Yet, while we know now that better teachers are critical, flaws in the way that administrators select and retain them mean that schools don’t always hire the best.
Many ingredients of good teaching are difficult to ascertain in advance–charisma and diligence come to mind–but research shows a teacher’s own ability on standardized tests reliably predicts good performance in the classroom. You would think, then, that top‐scoring teachers would be swimming in job offers, right? Not so, says Vanderbilt University professor Dale Ballou. High‐scoring teaching applicants “do not fare better than others in the job market,” he writes. “Indeed, remarkably, they do somewhat worse.”
Even more surprising, given the national shortage of highly skilled math and science teachers, school administrators are more keen to hire education majors than applicants who have math or science degrees.
No one knows for sure why those who hire teachers routinely overlook top talent. Perhaps they wrongly think that the qualifications they shun make little difference for students. Also, administrators are probably naturally drawn to teachers who remind them of themselves.
But failing to recognize the qualities that make teachers truly effective (and to construct incentives to attract and retain more of these top performers) has serious consequences. For example, because schools don’t always hire the best applicants, across‐the‐board salary increases cannot improve teacher quality much, and may even worsen it. That’s because higher salaries draw more weak as well as strong applicants into teaching–applicants the current hiring system can’t adequately screen. Unless administrators have incentives to hire the best teachers available, it’s pointless to give them a larger group to choose from.
If public school hiring processes are bad, their compensation policies are worse. Most districts pay solely based on years of experience and the presence of a master’s degree, a formula that makes the Federal General Schedule–which governs pay for U.S. bureaucrats–look flexible. Study after study has shown that teachers with master’s degrees are no better than those without. Job experience does matter, but only for the first few years, according to research by Hoover Institution’s Eric A. Hanushek. A teacher with 15 years of experience is no more effective, on average, than a teacher with five years of experience, but which one do you think is paid more?

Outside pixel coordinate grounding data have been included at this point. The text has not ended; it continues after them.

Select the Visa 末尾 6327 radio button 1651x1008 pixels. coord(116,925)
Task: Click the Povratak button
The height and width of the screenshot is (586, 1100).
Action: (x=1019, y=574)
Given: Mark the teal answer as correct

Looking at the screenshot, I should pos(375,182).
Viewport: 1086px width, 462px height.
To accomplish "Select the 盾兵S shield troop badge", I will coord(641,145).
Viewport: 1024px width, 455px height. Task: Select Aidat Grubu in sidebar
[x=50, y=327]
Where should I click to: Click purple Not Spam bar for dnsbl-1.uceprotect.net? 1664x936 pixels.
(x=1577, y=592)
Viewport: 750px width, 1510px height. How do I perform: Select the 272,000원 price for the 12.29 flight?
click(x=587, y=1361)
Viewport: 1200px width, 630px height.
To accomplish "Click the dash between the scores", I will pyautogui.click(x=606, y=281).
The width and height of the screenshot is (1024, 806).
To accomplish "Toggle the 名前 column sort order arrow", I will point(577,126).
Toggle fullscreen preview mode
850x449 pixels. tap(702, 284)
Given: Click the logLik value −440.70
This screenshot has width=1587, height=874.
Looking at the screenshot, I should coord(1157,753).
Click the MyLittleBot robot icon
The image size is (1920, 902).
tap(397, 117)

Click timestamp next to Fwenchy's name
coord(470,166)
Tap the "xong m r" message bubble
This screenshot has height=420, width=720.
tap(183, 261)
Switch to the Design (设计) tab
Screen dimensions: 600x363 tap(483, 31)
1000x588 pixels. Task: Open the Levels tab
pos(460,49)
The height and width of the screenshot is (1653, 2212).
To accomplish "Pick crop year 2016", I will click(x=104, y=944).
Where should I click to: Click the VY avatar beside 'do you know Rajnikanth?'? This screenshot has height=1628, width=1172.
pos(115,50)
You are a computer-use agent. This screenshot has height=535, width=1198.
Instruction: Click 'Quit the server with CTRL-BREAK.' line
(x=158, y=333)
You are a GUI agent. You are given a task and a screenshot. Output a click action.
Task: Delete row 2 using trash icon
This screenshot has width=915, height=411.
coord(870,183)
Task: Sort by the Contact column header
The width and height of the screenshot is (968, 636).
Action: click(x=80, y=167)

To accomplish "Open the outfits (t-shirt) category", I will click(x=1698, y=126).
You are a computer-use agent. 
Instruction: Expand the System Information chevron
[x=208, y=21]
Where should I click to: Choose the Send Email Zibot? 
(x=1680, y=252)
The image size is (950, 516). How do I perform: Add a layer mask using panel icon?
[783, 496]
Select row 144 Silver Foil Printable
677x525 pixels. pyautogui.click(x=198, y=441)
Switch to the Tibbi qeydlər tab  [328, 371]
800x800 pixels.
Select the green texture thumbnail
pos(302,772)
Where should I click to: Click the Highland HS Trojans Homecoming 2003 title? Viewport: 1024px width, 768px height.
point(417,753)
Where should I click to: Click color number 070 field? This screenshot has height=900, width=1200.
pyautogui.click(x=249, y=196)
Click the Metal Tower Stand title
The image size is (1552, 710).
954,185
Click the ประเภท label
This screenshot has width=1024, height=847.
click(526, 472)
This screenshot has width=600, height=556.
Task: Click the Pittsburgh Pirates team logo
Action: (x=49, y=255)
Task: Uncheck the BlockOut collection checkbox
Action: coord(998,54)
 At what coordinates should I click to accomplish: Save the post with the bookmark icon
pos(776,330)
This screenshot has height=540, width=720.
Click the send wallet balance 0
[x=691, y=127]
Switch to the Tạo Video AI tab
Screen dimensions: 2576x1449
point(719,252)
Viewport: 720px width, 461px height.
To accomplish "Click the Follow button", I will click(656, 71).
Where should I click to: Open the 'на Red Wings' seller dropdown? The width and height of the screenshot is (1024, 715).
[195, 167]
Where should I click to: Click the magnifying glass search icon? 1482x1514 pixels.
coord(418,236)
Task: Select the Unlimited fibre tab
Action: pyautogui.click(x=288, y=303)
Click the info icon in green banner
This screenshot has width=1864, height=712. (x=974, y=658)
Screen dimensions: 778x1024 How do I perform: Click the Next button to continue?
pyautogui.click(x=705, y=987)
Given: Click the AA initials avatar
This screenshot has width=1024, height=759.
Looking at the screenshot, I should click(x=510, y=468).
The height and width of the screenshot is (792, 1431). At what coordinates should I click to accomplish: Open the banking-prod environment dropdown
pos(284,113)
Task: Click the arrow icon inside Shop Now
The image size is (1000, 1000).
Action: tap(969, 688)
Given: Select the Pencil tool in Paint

This toxic combination of rigid pay and steep rewards for seniority causes average quality to decline rather than increase as teacher groups get older. Top performers often leave the field early for industries that reward their excellence. Mediocre teachers, on the other hand, are soon overcompensated by seniority pay. And because they are paid more than their skills command elsewhere, these less‐capable pedagogues settle in to provide many years of ineffectual instruction.
So how can we separate the wheat from the chaff in the teaching profession? To make American schools competitive, we must rethink seniority pay, the value of master’s degrees, and the notion that a teacher can teach everything equally well–especially math and science–without appropriate preparation in the subject.
Our current education system is unlikely to accomplish this dramatic rethinking. Imagine, for a moment, that American cars had been free in recent decades, while ToyotasToyotasTM and HondasHondasHMC sold at full price. We’d probably be driving Falcons and Corvairs today. Free public education suffers from a lack of competition in just this way. So while industries from aerospace to drugs have transformed themselves in order to compete, public schooling has stagnated.
School choice could spark the kind of reformation this industry needs by motivating administrators to hire the best and adopt new strategies to keep top teachers in the classroom. The lesson that good teachers matter should be taught, not as a theory, but as a practice.